# I retained placenta...medical negligence??



## MichelleDaron (Jan 26, 2012)

Hi,

I retained placenta, but I noticed until 6 weeks later, I had a really bad hemorraige with big clots, and had to get blood transfusion...anyways, my point is, is it considered medical malpractice? I asked an attorney already and he says that I only need an MD that states that it is medical negligence... what do you think? I just want the doctor who delivered the baby to recognize her mistake, that's all !!

Thanks for your opinions!! Ü


----------



## Katie8681 (Dec 29, 2010)

A hemorrhage can occur because of only a very tiny amount of retained membranes. Sometimes a shred of membrane stays in and you can't even see it based on looking at the placenta. I'm going to go out on a limb and say that based on what you're saying, nope, it was not medical malpractice. Sometimes sh!t happens, it's no one's fault.


----------



## Alenushka (Jul 27, 2002)

A lot depends on details.

Are you looking to sue? Most of the time you have a proof permanent damage.

If you are looking for apology, have an conversation with the doctor . Express your concerns. Ask her to explain what happens.

My Doctor one made an error that cause me 4 weeks of pain and a lot of antibiotics. She admitted and apologized. It was enough for me since i did not suffer permanent damage .


----------

### [WORK TASK 1]
Answer these questions using the forum thread above about a retained placenta.
(a) In the first post, what does the attorney say is needed?
(b) According to Katie8681, how small an amount of retained membranes can cause a hemorrhage?
(c) In Alenushka's reply, how many weeks of pain did the doctor's error cause?
### [WORK TASK 2]
Reproduce word for word the part of the forum thread about a retained placenta between "I retained placenta, but" and "that's all !!", inclusive.

### [EXTRACTED RECORDS]

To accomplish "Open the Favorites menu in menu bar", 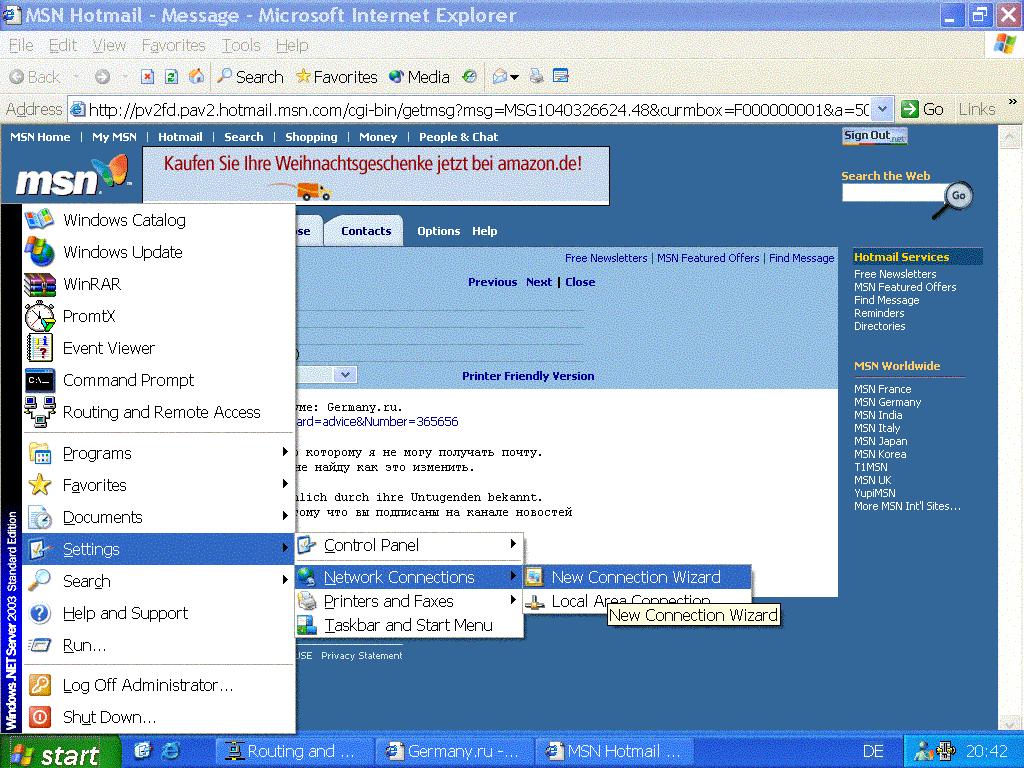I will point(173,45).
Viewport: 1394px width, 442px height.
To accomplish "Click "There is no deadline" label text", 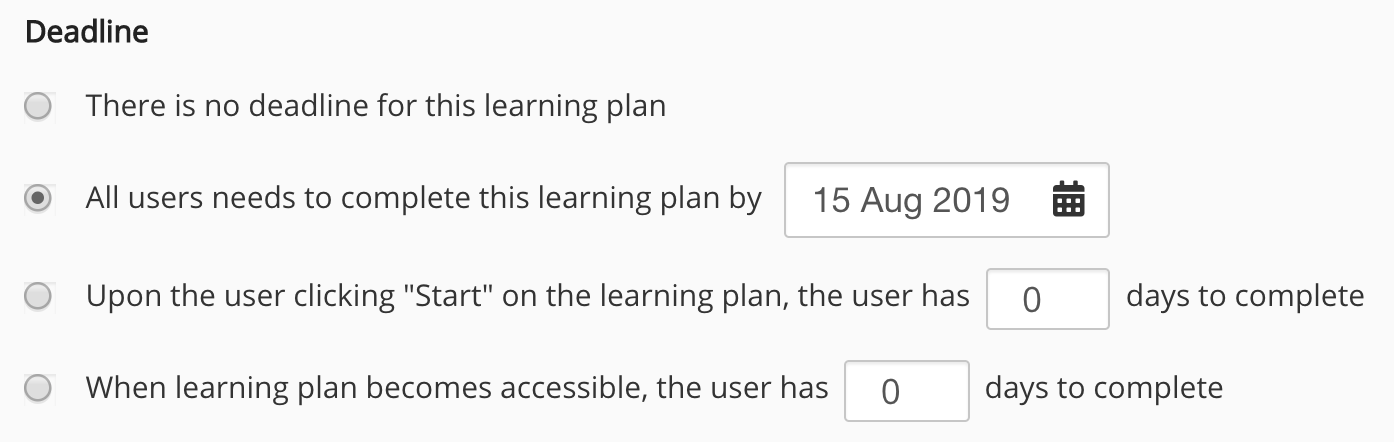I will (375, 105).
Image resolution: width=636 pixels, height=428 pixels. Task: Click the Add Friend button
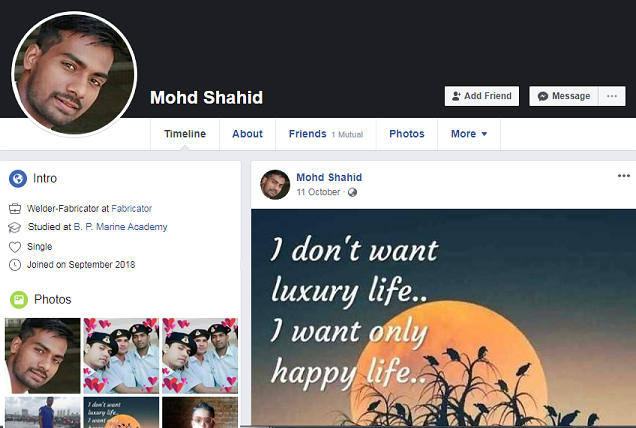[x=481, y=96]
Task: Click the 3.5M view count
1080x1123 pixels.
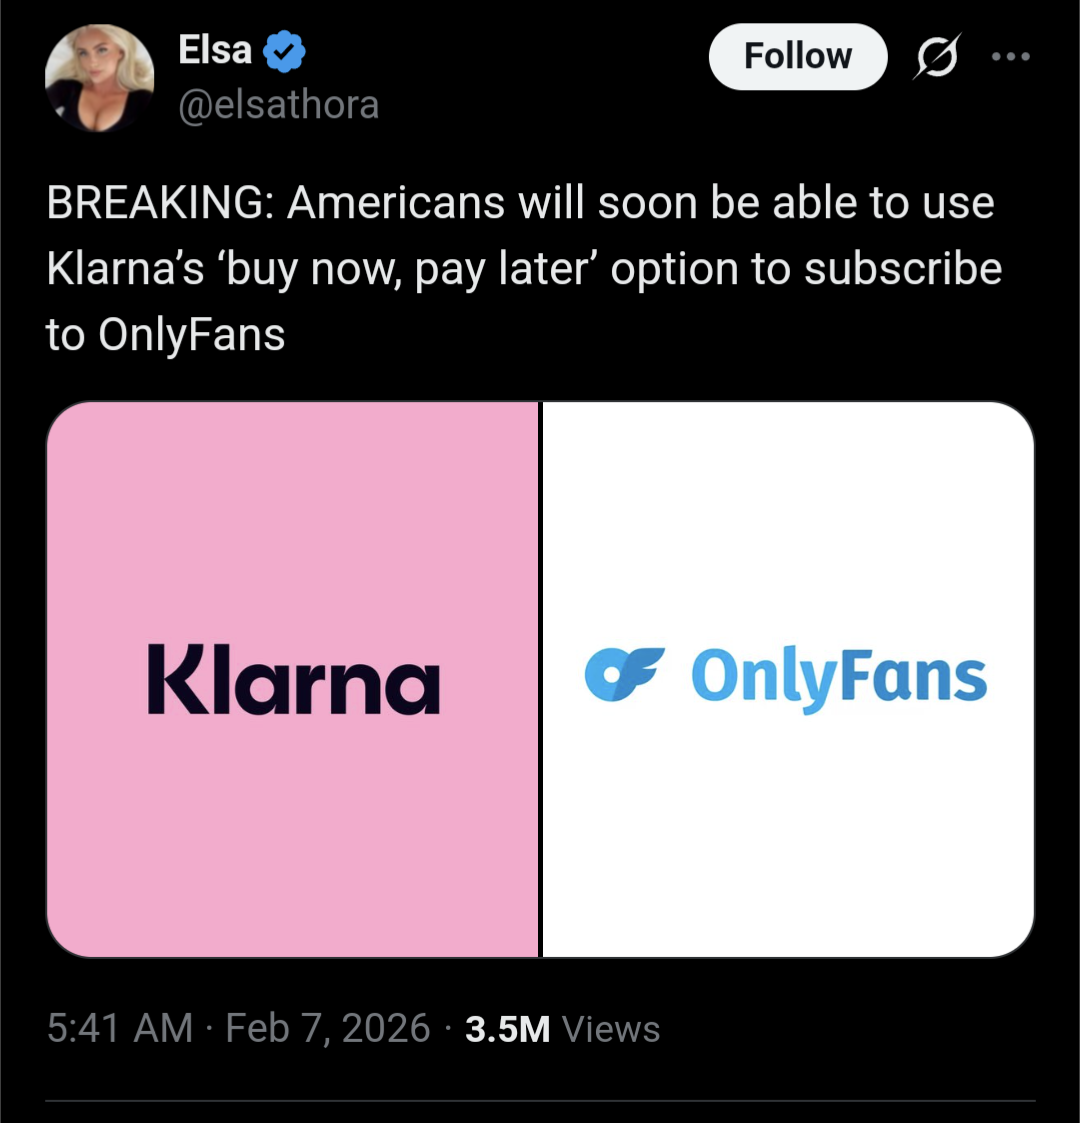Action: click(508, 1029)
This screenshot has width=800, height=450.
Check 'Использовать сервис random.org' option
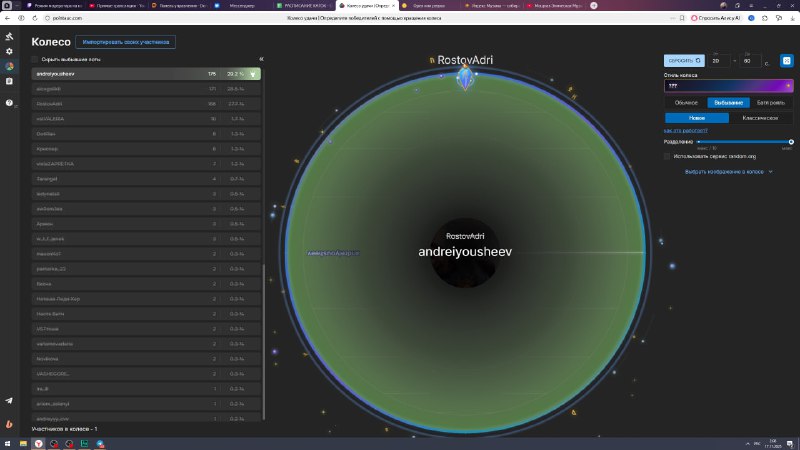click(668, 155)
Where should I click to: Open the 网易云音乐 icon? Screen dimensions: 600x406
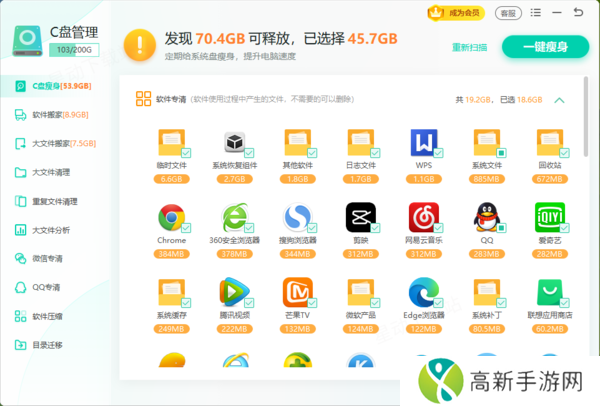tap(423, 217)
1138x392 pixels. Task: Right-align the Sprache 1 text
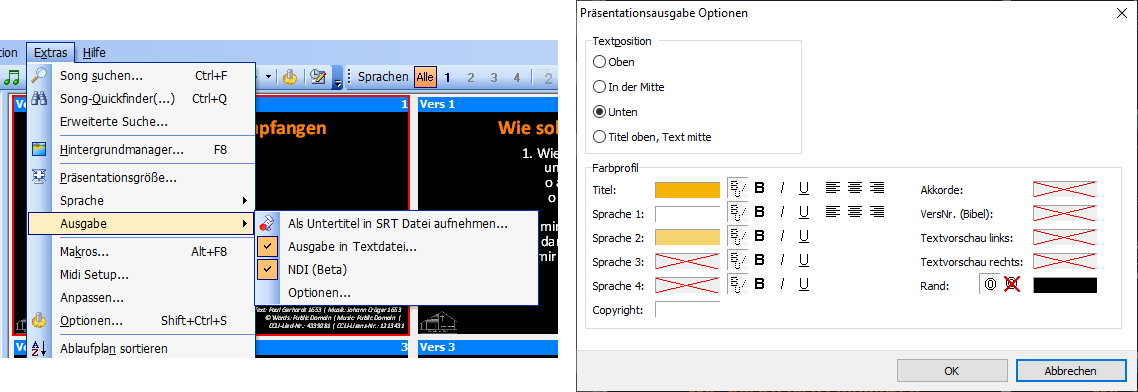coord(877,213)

### [WRITTEN RESPONSE 1]
(a) Only an MD who states that it is medical negligence.
(b) Only a very tiny amount.
(c) 4 weeks.

### [WRITTEN RESPONSE 2]
I retained placenta, but I noticed until 6 weeks later, I had a really bad hemorraige with big clots, and had to get blood transfusion...anyways, my point is, is it considered medical malpractice? I asked an attorney already and he says that I only need an MD that states that it is medical negligence... what do you think? I just want the doctor who delivered the baby to recognize her mistake, that's all !!